You are viewing a plain text version of this content. The canonical link for it is here.
Posted to issues@iceberg.apache.org by GitBox <gi...@apache.org> on 2019/07/29 19:30:13 UTC

[GitHub] [incubator-iceberg] aokolnychyi commented on issue #324: Optimistically query and replace files atomically

aokolnychyi commented on issue #324: Optimistically query and replace files atomically
URL: https://github.com/apache/incubator-iceberg/pull/324#issuecomment-516129948
 
 
   Thanks for working on this, @johnclara!
   
   We already have a solution internally that we were about to share as well. We decided to go with a new API instead of extending `RewriteFiles` because it uses `DataOperations.REPLACE`, meaning the assumption is that files are removed and replaced without changing the data. Therefore, we created `ModifyFiles` with `DataOperations.MODIFY`.
   
   We are accepting `baseSnapshotId` in the constructor instead of accepting it in the method. That way, it is transparent to the user and we can still track new files during retries.
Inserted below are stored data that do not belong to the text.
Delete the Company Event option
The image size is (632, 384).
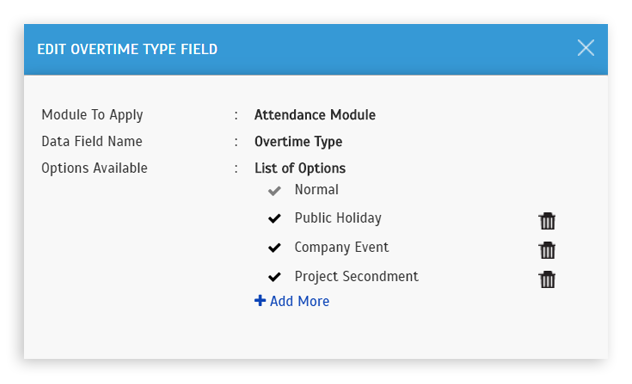(547, 250)
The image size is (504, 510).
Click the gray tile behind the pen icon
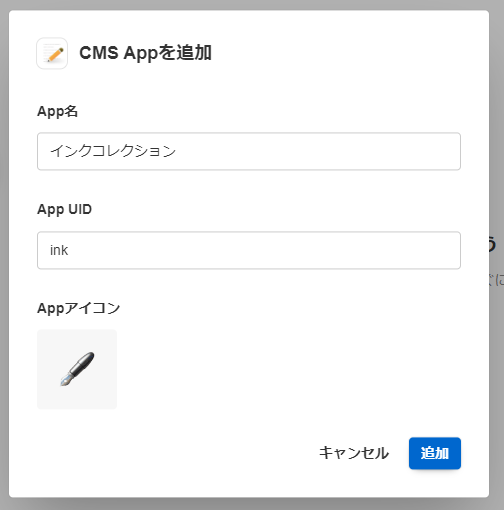tap(77, 369)
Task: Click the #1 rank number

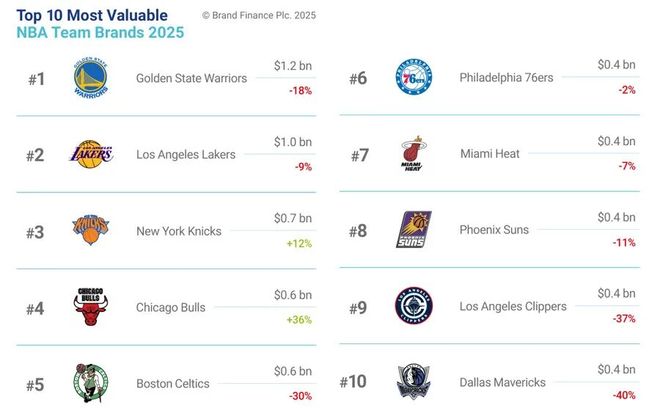Action: 36,79
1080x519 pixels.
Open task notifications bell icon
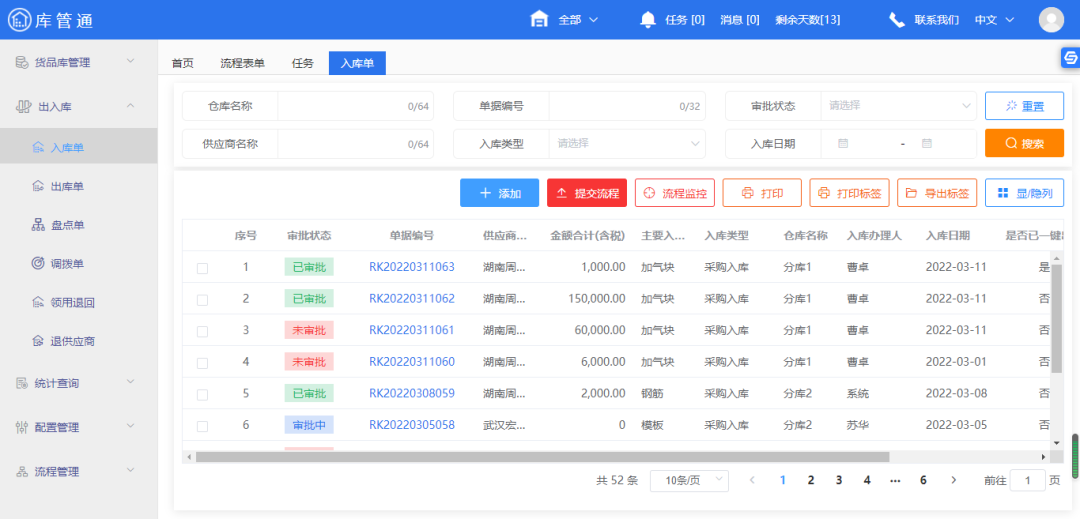(648, 19)
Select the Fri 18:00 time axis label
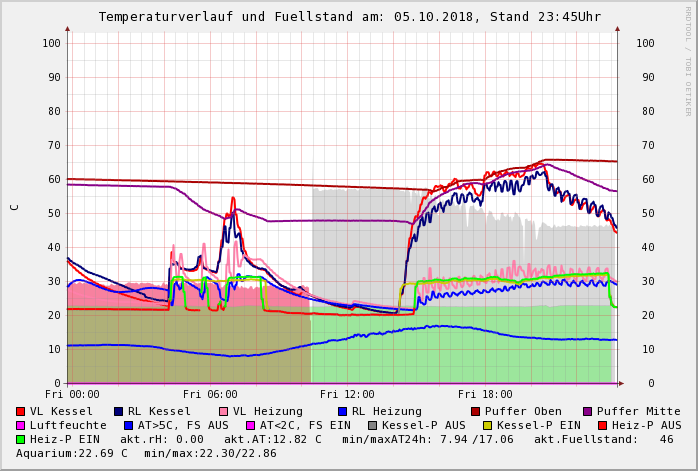Viewport: 698px width, 471px height. [485, 395]
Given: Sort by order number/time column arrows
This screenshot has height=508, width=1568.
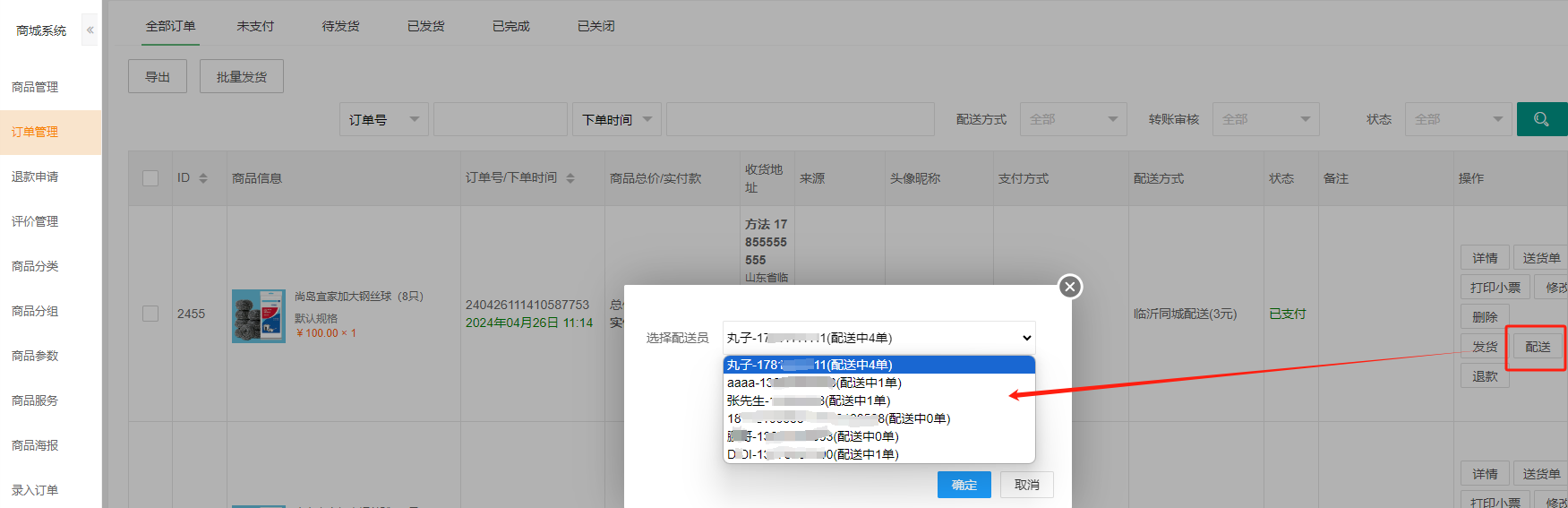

Also, we are accepting a row filter to do conflict resolution. Setting that row filter to `alwaysTrue` will be equivalent to what you have (i.e. retries will always fail). On top, that row filter allows us to do more fine-grained conflict resolution. For now, we limit the scope to partitions, meaning that if you are modifying files in one partition but a concurrent operation commits a new file to another partition, we can still commit successfully. Later, we will extend this logic beyond partitions by leveraging column stats and `InclusiveMetricsEvaluator` to detect conflicts.
   
   Let me share what I have so that we can discuss it in detail.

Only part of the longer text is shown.